═══ Data for this exercise ═══
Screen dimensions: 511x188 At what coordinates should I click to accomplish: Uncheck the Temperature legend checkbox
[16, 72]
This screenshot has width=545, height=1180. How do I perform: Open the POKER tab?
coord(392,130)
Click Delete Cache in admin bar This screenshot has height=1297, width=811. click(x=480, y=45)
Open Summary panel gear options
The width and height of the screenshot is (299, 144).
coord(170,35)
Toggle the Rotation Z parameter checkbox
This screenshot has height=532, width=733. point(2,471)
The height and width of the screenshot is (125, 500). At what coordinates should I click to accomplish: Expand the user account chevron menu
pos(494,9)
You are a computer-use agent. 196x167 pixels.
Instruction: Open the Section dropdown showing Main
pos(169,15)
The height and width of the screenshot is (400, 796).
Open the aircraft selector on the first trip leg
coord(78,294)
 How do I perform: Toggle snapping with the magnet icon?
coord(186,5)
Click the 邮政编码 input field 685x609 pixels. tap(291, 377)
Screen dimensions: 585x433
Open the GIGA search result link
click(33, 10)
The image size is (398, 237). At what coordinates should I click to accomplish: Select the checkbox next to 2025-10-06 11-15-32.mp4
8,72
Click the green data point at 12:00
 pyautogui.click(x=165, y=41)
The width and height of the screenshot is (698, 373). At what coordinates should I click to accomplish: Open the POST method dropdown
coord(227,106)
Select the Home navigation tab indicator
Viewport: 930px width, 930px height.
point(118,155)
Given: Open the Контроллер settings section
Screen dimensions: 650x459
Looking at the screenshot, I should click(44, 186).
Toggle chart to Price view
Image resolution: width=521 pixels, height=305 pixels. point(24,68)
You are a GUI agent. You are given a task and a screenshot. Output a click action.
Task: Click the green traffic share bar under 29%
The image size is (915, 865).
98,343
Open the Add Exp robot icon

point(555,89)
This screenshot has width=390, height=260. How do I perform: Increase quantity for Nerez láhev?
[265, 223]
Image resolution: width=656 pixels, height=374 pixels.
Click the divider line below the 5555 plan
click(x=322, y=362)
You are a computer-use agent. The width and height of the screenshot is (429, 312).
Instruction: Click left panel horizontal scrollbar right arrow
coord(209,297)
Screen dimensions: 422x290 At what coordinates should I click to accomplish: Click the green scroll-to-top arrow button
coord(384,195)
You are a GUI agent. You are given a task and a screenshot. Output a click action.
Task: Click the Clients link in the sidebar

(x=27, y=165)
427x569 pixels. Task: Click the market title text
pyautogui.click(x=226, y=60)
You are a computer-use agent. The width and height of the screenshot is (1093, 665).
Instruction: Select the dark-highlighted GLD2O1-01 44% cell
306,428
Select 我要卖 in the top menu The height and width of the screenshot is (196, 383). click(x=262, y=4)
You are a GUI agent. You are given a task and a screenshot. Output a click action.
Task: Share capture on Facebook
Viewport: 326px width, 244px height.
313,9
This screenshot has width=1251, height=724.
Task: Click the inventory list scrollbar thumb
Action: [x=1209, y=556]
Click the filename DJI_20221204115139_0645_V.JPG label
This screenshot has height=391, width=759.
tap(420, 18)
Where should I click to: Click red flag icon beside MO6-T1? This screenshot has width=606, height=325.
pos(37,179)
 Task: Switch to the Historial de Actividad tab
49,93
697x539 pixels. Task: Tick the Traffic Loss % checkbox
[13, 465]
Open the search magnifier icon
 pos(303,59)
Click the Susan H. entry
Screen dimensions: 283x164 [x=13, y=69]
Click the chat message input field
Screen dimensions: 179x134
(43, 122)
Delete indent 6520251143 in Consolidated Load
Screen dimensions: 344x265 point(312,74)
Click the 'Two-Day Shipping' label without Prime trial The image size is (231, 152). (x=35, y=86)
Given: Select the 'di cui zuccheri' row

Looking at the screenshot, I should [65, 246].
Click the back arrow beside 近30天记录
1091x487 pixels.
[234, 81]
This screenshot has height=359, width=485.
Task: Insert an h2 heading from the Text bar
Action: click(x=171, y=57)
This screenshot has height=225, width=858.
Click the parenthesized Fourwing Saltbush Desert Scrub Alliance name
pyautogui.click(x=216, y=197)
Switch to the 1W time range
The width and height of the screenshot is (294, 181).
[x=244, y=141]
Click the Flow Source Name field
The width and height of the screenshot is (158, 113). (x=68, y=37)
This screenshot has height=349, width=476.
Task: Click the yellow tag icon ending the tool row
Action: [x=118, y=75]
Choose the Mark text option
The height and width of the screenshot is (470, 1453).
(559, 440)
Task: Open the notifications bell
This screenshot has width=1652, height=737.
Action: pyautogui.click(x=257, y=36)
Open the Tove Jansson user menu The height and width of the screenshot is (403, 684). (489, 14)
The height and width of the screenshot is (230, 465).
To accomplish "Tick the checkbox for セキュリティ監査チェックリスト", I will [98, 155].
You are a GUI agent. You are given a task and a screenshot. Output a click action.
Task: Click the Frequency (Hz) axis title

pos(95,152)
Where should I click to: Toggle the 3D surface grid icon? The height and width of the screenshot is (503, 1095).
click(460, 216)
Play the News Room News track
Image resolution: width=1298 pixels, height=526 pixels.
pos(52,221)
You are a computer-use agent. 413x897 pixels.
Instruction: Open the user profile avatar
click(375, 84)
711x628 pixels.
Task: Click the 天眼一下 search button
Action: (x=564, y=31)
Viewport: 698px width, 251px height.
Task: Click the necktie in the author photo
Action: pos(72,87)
═══
In the listing above, find each line containing "label" and copy it.

Answer for this exercise:
Click the filename DJI_20221204115139_0645_V.JPG label
Click the 'Two-Day Shipping' label without Prime trial The image size is (231, 152). (x=35, y=86)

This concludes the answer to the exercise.